PASSAGE SHOWN.

%%

Last week I decided to make two radical changes to my blog.
- Create a new a new theme and in the process learn something about CSS and web design.
- Move my blog from the free wordpress.com hosting site and onto a paid host and in the process learn something about website hosting.
The result is the site you viewing now. Not too shabby for a first attempt. If I don’t say so myself.
Web Design with CSS and XHTML
I was getting a bit tired of the my current theme at the time and thought the time was ripe for a bit of a change. But none of the free wordpress themes I found appealed to me. I wanted a theme that was easy on the eyes, had fluid columns and was widget ready. After trawling through hundreds of themes, I decided to try my hand at creating one myself. And the more I thought about it, the more excited I became. The prevailing wisdom on the web though, is that website design is not for amateurs. You need to consider SEO, readability, colours, and in some countries their are laws on accessibility as well. But nothing ventured, nothing gained.
First, I needed a good book.
I’ve always loved the Head First series of books with their fun and witty format. I tend to stick with books that tell story and have lots of colourful pictures. Luckily for me, they have a book on web design.

%%

TASK.
Return the part of the blog post about the site redesign from "Last week I" to "about website hosting.", copied word for word. You won't need the lines after the text.

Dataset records
%%

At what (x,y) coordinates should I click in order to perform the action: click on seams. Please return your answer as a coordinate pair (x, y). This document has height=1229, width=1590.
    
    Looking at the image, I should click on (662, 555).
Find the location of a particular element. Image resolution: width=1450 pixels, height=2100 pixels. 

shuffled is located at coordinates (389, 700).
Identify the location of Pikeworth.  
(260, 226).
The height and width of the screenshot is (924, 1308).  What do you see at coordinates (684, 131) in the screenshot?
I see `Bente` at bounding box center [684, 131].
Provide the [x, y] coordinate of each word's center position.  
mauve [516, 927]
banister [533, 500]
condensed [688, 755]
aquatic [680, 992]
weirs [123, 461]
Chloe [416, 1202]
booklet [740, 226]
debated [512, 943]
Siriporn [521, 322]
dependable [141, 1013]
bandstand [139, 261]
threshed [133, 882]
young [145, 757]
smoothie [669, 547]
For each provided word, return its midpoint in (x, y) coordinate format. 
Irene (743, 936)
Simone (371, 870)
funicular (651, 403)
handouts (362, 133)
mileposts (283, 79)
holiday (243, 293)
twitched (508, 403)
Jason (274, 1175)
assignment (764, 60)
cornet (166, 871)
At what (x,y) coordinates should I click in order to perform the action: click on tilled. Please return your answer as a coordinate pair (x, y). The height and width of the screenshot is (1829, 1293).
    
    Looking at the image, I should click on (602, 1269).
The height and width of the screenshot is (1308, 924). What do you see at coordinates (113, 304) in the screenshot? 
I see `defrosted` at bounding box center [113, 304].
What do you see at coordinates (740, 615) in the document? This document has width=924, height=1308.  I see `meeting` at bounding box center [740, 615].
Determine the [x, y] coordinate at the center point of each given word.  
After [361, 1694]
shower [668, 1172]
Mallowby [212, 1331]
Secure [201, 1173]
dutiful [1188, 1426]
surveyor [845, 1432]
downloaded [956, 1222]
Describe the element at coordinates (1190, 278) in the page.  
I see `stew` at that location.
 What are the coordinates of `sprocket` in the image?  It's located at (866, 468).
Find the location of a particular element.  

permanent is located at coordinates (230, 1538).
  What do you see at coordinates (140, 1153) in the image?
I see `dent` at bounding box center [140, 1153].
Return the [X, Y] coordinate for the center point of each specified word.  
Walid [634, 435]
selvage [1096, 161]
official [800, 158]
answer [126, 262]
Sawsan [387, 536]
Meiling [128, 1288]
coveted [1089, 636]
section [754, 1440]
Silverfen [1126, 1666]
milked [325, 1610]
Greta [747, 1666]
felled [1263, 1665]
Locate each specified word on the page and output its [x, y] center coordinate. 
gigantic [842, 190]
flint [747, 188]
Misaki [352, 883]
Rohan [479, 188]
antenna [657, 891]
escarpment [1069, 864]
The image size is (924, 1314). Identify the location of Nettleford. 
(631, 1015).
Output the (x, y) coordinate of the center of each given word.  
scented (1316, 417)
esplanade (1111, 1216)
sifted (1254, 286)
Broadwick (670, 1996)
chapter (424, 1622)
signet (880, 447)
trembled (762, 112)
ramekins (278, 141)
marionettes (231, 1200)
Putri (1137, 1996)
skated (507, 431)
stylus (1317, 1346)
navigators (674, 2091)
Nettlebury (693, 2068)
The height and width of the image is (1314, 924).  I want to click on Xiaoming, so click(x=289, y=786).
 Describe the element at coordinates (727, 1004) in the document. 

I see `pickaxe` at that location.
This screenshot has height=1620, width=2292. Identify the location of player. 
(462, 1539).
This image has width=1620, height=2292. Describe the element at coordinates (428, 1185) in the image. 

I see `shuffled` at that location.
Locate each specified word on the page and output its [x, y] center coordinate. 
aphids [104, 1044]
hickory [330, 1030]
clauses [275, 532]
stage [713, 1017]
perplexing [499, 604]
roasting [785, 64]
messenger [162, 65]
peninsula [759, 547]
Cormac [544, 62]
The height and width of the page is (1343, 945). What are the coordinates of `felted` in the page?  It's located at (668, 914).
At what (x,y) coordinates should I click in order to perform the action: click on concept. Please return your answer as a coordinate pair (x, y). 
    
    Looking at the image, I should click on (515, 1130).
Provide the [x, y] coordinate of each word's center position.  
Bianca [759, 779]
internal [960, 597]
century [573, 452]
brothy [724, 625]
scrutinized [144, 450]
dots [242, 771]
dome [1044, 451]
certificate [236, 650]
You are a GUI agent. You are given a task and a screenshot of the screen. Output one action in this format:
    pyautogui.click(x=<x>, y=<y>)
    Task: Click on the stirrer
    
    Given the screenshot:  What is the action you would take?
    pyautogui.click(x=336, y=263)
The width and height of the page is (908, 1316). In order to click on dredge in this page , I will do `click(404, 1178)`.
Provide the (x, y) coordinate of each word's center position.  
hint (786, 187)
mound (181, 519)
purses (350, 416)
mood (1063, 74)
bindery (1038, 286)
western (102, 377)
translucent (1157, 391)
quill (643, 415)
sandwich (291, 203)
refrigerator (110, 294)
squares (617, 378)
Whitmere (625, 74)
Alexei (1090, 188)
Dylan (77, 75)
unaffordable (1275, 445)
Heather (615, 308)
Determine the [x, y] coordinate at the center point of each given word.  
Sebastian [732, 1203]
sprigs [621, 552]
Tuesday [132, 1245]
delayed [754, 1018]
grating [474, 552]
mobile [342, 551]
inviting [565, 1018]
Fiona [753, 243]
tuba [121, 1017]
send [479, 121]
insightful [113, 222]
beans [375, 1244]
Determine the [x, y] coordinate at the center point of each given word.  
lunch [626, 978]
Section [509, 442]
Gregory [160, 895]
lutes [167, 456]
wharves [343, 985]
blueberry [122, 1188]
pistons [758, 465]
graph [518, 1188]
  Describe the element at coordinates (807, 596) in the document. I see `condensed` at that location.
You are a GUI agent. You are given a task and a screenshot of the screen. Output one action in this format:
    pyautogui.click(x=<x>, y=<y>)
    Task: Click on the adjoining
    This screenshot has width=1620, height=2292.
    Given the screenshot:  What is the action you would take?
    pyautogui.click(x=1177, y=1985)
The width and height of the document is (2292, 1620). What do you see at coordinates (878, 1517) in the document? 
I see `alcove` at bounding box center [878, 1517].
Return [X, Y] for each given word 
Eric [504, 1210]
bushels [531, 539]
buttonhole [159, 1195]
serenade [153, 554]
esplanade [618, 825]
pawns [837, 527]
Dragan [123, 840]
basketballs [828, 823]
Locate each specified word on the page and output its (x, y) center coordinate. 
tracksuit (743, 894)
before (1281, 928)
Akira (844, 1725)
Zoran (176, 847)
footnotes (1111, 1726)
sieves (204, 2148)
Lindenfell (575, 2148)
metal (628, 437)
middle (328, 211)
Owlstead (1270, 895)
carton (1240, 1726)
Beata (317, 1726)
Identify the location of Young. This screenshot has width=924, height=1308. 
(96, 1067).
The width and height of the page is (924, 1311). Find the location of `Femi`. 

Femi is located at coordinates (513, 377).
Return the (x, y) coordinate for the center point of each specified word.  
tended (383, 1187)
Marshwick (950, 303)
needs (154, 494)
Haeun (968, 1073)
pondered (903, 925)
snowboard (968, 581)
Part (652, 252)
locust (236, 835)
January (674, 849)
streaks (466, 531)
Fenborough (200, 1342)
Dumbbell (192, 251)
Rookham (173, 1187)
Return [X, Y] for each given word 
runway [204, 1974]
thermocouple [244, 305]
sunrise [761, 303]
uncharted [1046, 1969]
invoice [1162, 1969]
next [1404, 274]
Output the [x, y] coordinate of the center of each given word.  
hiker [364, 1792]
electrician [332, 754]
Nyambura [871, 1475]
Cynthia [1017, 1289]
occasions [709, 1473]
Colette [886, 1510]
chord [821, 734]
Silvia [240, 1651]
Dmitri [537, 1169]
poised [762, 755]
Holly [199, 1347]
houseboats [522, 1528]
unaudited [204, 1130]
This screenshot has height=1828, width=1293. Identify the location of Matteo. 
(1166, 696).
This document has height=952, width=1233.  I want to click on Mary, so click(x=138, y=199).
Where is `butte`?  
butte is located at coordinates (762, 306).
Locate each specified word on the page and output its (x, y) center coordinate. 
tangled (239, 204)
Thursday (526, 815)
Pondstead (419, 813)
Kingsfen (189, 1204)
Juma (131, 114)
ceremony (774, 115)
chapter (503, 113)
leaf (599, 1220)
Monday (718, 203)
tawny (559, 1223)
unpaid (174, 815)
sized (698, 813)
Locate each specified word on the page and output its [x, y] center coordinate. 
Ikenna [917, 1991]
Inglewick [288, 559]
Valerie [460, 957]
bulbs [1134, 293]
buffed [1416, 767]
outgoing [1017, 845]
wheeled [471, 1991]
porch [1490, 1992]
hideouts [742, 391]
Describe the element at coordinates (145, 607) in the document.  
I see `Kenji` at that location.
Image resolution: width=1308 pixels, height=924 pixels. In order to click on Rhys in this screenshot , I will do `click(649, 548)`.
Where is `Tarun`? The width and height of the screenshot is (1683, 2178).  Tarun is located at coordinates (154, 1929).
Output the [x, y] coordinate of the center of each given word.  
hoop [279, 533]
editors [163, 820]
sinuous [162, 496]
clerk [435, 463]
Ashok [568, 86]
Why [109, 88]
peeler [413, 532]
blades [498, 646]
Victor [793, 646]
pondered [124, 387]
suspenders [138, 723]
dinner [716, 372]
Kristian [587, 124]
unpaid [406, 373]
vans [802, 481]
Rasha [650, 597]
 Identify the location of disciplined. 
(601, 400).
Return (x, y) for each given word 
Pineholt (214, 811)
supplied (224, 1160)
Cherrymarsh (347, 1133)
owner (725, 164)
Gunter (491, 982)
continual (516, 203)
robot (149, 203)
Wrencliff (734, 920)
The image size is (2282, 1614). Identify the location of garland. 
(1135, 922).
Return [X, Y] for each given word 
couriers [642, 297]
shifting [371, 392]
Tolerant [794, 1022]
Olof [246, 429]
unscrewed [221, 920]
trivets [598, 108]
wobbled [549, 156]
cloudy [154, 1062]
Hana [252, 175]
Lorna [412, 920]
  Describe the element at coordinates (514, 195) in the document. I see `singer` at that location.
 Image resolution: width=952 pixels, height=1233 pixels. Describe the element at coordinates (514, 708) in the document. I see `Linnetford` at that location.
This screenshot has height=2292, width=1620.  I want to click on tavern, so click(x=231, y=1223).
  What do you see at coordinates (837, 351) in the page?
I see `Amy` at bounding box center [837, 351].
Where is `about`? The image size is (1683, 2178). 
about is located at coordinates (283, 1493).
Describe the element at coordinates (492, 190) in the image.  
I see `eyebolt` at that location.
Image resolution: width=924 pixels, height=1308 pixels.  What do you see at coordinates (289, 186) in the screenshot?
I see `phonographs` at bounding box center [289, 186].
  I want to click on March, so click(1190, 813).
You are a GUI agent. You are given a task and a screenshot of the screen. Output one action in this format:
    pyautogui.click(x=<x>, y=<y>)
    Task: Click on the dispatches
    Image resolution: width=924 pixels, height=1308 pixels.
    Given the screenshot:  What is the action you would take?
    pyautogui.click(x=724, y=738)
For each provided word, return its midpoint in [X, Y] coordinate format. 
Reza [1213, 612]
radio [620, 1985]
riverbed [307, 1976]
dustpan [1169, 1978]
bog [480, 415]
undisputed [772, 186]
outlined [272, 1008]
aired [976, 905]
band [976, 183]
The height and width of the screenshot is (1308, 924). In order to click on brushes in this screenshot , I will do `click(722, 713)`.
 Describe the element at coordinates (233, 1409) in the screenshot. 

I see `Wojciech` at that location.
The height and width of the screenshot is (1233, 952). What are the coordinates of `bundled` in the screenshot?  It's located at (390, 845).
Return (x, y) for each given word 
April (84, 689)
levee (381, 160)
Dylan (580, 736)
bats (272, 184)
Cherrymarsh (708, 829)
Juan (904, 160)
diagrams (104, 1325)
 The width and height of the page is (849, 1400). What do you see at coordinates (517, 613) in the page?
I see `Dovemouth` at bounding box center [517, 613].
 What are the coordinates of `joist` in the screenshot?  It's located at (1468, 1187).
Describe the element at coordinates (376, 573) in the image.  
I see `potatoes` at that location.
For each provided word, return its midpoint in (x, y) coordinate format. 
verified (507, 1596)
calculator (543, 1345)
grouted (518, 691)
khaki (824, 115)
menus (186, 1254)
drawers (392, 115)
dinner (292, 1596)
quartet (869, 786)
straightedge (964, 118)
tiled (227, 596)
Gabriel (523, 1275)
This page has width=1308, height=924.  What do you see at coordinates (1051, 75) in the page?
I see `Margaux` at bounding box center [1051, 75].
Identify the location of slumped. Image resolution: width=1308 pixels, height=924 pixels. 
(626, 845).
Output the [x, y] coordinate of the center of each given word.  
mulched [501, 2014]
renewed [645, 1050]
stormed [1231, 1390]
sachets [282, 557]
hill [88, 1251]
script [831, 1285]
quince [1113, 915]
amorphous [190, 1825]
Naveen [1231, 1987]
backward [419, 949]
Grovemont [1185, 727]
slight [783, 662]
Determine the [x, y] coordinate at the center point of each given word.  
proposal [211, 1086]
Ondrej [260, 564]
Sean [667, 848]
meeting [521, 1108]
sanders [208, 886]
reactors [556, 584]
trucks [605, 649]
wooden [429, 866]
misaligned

%%

ANSWER SPACE.
Last week I decided to make two radical changes to my blog.
- Create a new a new theme and in the process learn something about CSS and web design.
- Move my blog from the free wordpress.com hosting site and onto a paid host and in the process learn something about website hosting.